* What the task requires *
Retype each of these rows exactly as it appears.

============================================================

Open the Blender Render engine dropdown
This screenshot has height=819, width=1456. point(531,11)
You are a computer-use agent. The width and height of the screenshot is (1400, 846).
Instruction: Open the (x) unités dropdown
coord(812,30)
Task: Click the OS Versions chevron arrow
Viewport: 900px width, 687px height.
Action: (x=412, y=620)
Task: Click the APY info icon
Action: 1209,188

============================================================

* Response to this exercise *
Open the Blender Render engine dropdown
This screenshot has height=819, width=1456. point(531,11)
You are a computer-use agent. The width and height of the screenshot is (1400, 846).
Instruction: Open the (x) unités dropdown
coord(812,30)
Task: Click the OS Versions chevron arrow
Viewport: 900px width, 687px height.
Action: (x=412, y=620)
Task: Click the APY info icon
Action: 1209,188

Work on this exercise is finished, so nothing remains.